## What you should do
Return, with both end lines included, exactly what the data below holds from the line with "[combobox] (263, 16)" through the line with "You are a GUI agent. The screenshot is 533×2576.", though not the pictures.

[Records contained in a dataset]
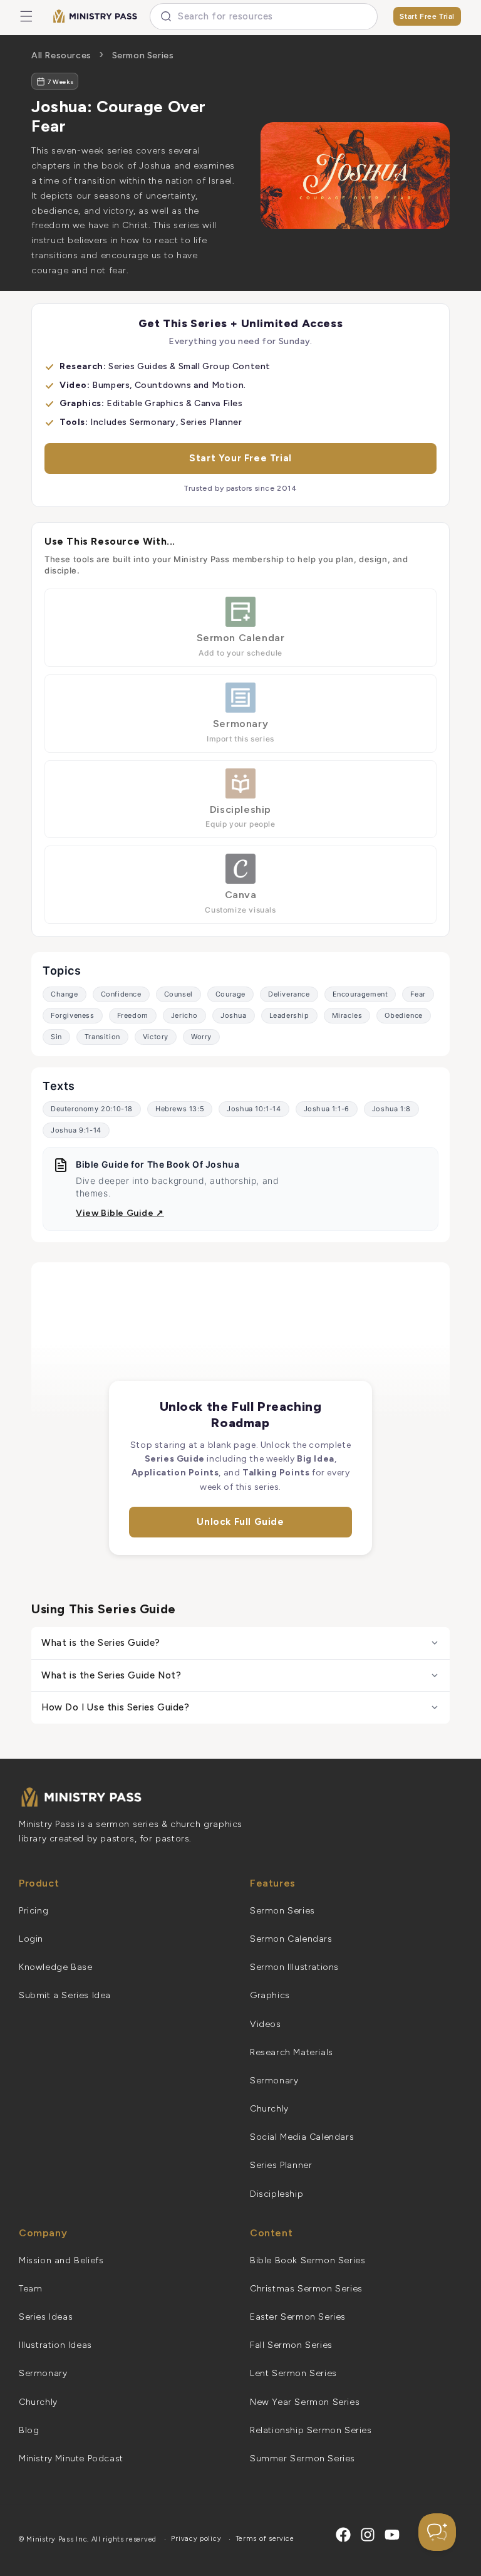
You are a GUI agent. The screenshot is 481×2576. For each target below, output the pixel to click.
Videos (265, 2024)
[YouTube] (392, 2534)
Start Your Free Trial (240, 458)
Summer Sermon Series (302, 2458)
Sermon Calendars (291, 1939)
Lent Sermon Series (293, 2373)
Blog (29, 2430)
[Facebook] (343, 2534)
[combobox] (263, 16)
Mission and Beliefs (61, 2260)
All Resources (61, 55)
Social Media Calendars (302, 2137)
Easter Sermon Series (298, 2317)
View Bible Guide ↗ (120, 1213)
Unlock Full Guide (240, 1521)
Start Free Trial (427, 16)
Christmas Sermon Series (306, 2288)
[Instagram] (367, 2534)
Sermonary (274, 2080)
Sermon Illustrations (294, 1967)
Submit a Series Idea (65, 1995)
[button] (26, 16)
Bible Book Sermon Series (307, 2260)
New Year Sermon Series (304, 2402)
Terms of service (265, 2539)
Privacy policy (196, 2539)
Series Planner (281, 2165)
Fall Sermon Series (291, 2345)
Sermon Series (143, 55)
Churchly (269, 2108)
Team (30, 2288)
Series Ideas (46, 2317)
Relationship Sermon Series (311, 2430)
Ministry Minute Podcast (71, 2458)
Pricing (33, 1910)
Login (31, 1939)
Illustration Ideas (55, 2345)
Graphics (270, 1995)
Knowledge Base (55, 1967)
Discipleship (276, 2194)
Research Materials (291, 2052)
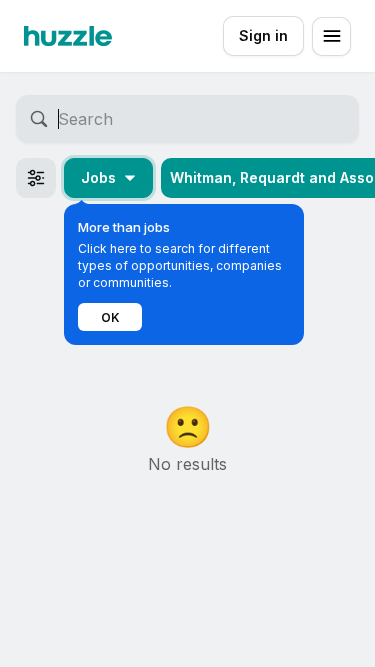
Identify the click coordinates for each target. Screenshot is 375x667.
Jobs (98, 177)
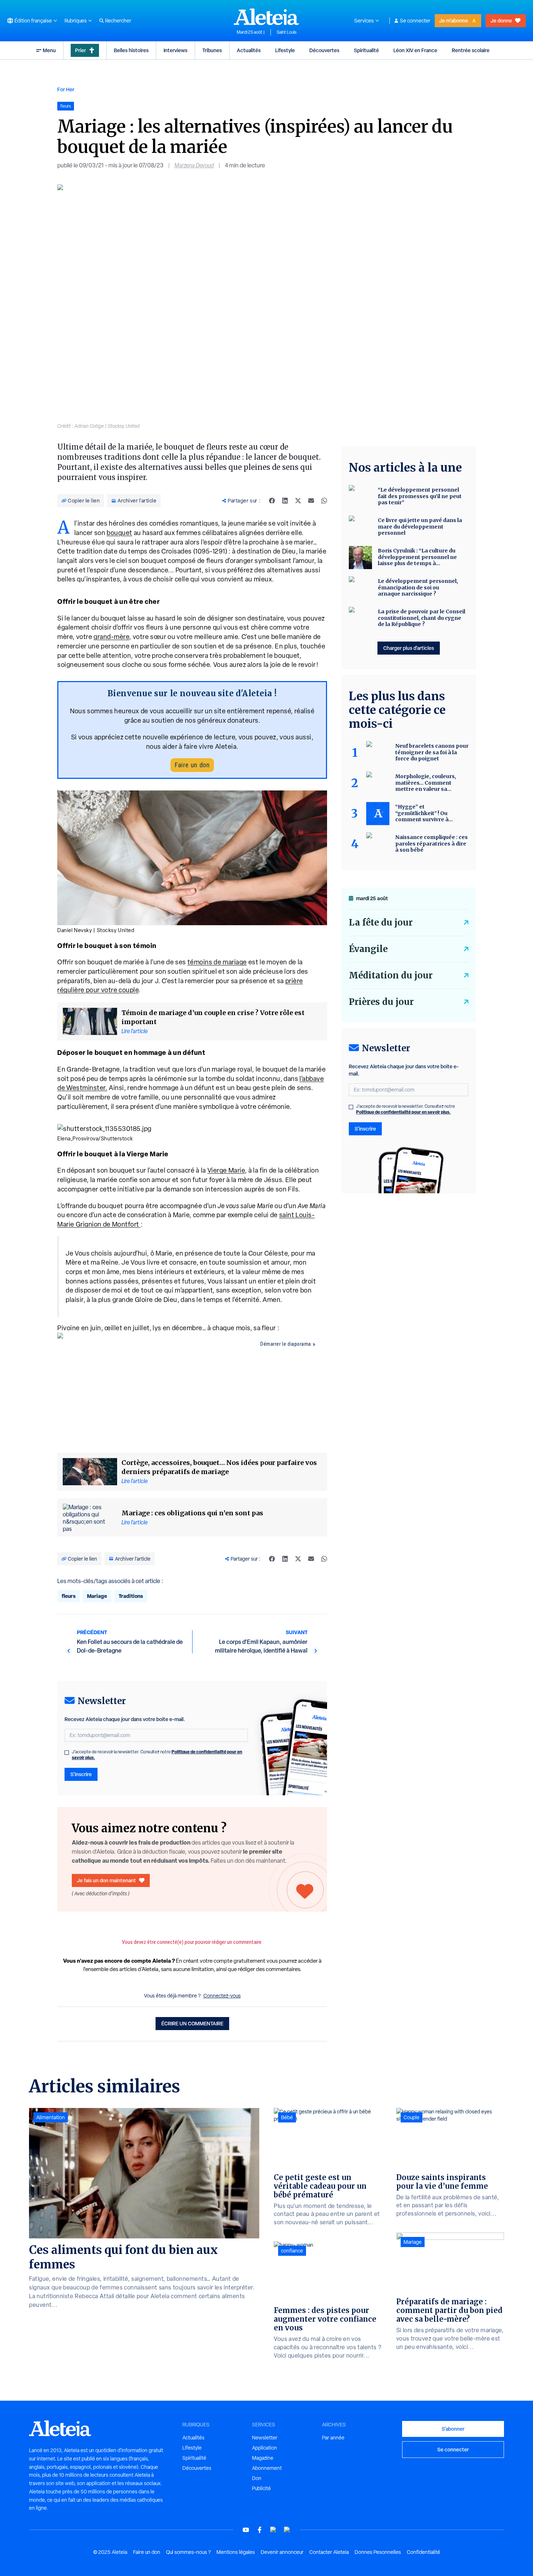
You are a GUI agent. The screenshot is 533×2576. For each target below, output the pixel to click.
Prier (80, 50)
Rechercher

## Task answer
[combobox] (263, 16)
Mission and Beliefs (61, 2260)
All Resources (61, 55)
Social Media Calendars (302, 2137)
Easter Sermon Series (298, 2317)
View Bible Guide ↗ (120, 1213)
Unlock Full Guide (240, 1521)
Start Free Trial (427, 16)
Christmas Sermon Series (306, 2288)
[Instagram] (367, 2534)
Sermonary (274, 2080)
Sermon Illustrations (294, 1967)
Submit a Series Idea (65, 1995)
[button] (26, 16)
Bible Book Sermon Series (307, 2260)
New Year Sermon Series (304, 2402)
Terms of service (265, 2539)
Privacy policy (196, 2539)
Series Planner (281, 2165)
Fall Sermon Series (291, 2345)
Sermon Series (143, 55)
Churchly (269, 2108)
Team (30, 2288)
Series Ideas (46, 2317)
Relationship Sermon Series (311, 2430)
Ministry Minute Podcast (71, 2458)
Pricing (33, 1910)
Login (31, 1939)
Illustration Ideas (55, 2345)
Graphics (270, 1995)
Knowledge Base (55, 1967)
Discipleship (276, 2194)
Research Materials (291, 2052)
Identify the click coordinates for each target. Screenshot is 375x667.
Jobs (98, 177)
You are a GUI agent. The screenshot is 533×2576. For each target below, output the pixel to click.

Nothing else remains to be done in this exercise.